Professor Meng-Hsien Chen and her research team analyzed heavy metals in the stranded toothed cetaceans from the Eastern coast of Taiwan , using them as a biomarker to assess heavy metal contamination worldwide. The research found that, in the recent two decades , levels of silver and cadmium higher than those in the past century were discovered in the tissues of the pantropical spotted dolphins and the Risso’s dolphins, which live in the Pacific Ocean. This indicates that countries with access to the Western Pacific Ocean, with their intensive industrial development and growing population density, have contributed to increased silver and cadmium contamination in the area since the beginning of this century. Professor Chen pointed out that cetaceans are the top predators in the marine environment, and that their role in the ecosystem is similar to that of tigers in forests and of humans on the Earth; thus, “the amounts of heavy metals in the tissues of cetaceans may be seen as an early warning about pollution of the marine environment”.

“The presence of heavy metals in ocean waters is related exclusively to human activity”, says Professor Chen. In the fast-developing civilized world, large amounts of heavy metals are used; although they are inorganic and harmless, they gradually accumulate in the cetaceans’ organs. “Cetaceans are voicelessly warning humanity about the deterioration of the marine environment”. Thus, there is a need to organize a research group of scientists who can take an epidemiological approach to inquire into the subject on a long-term basis, solve the problem of cetaceans’ stranding and get to know the quality of the marine and terrestrial environments by understanding the message the cetaceans are trying to convey.

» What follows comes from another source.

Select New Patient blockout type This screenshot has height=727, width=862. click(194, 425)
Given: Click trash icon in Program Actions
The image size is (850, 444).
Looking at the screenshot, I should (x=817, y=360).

This edition of the Symposium was hosted by the director of the National Academy of Marine Research of the Ocean Affairs Council, Yung-Fang Chiu. Thanks to the planning, preparation and multiple networks of the incumbent chairman of the Taiwan Cetacean Society, Wei-Cheng Yang, and to Lien-Siang Chou – the Society’s founder and professor at National Taiwan University, many honorable guests attended the event: head of the Ocean Conservation Administration of the Ocean Affairs Council, Hsiang-Wen Huang; President of Philippine Marine Mammal Stranding Network, Lemnuel V. Aragones, PhD; Robert L. Brownell Jr, a Senior Scientist for International Protected Marine Resources, National Marine Fisheries Service, US National Oceanic and Atmospheric Administration; director of the Aquatic Animal Disease Research Centre, Nantarika Chansue, PhD; Tadasu Yamada, PhD – Curator Emeritus, of the National Museum of Nature and Science, Japan; Dr Karen Stockin, PhD, Director of the Coastal-Research Group and Secretariat Strandings Coordinator for the International Whaling Commission, UK; and other foreign and Taiwanese academics from 15 countries who are eager to contribute to the conservation of cetaceans.